Asian and OT-hybrid lilies tolerate wintering well when planted in the fall, but it is better not to leave the Oriental group for wintering in the open ground, since you will have to put a lot of effort into creating a reliable shelter.

But if necessary, in the spring you can plant lilies belonging to any species in the garden, the main thing is to carry out agrotechnical measures for planting lilies in the spring and carry out the work in the proper time frame.

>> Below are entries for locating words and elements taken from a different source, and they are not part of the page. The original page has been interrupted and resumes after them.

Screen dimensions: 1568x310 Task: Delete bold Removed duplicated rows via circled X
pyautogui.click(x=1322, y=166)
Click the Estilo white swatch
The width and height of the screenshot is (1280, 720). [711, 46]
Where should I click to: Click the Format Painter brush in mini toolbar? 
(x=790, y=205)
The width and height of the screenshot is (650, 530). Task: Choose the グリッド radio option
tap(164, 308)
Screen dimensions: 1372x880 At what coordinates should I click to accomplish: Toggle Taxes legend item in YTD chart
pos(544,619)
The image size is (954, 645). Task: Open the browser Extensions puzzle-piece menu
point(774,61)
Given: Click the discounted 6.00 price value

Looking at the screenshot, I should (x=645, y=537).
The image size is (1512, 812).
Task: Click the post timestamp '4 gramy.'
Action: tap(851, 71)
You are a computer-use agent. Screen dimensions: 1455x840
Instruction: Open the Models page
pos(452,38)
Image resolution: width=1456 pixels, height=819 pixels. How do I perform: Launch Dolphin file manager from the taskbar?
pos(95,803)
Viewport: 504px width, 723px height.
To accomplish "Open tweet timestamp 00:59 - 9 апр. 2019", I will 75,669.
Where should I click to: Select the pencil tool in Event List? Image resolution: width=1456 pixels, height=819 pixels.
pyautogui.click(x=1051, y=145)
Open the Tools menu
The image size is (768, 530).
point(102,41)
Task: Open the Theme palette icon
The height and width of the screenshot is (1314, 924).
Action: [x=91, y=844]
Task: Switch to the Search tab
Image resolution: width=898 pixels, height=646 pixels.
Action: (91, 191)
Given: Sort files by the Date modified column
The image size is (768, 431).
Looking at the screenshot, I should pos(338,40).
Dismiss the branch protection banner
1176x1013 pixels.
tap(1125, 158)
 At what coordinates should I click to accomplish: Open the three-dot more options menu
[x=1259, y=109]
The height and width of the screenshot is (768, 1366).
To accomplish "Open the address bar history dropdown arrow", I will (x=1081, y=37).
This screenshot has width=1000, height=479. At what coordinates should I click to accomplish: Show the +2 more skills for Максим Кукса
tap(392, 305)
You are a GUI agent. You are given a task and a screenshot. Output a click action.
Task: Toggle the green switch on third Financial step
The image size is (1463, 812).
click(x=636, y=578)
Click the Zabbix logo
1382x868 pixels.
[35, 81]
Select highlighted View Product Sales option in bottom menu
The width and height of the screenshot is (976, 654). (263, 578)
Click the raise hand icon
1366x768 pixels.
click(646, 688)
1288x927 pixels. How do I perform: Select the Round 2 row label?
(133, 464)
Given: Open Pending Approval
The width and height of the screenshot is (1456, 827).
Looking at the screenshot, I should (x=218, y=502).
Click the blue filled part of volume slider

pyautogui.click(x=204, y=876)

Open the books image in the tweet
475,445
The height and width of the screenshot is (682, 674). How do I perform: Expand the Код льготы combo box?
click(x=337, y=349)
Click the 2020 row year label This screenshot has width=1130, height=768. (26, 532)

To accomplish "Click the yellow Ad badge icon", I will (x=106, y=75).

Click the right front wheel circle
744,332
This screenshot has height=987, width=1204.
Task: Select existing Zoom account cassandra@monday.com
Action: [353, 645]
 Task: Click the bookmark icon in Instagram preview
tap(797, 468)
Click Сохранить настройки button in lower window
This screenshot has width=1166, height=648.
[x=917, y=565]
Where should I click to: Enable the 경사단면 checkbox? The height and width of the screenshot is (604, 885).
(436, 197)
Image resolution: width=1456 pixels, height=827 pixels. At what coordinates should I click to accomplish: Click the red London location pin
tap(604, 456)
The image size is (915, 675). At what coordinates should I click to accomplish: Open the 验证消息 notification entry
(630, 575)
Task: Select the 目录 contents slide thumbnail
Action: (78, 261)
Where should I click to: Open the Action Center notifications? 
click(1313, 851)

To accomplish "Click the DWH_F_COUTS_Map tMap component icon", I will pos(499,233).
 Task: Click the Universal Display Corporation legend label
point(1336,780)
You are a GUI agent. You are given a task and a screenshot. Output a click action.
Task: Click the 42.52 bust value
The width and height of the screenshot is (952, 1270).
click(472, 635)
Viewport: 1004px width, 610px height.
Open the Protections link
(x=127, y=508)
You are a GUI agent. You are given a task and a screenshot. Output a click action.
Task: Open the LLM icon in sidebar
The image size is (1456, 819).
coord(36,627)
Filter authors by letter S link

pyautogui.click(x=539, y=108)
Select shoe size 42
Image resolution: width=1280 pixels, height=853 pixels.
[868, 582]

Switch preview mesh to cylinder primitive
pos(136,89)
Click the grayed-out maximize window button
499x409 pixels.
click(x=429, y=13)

Advantages and disadvantages of spring planting lilies

The advantages of planting lilies in the spring include:

  1. Reducing the risk of spoilage and freezing of bulbs in winter, because even planting material purchased in the fall can be stored perfectly and without loss in a home refrigerator if there is no basement. If you follow the storage rules, lily bulbs will take root well in the spring and will delight you with gorgeous flowers.
  2. There is no need to insulate flower beds with bulbs for the winter.
  3. The risk of rodents eating lilies is eliminated; in harsh winters, hungry mice will not refuse the juicy bulbs.

There are few disadvantages, but they are:

  1. Some bulbs do not have time to form a powerful root system before flowering, so the development of the plant occurs at the expense of the energy of the bulb. Such plants bloom poorly or do not develop buds.
  2. When planting in spring, daughter bulbs are poorly formed on lilies, which significantly reduces the production of their own planting material.
  3. In cold summers (when planting lilies in spring), flowering may not occur.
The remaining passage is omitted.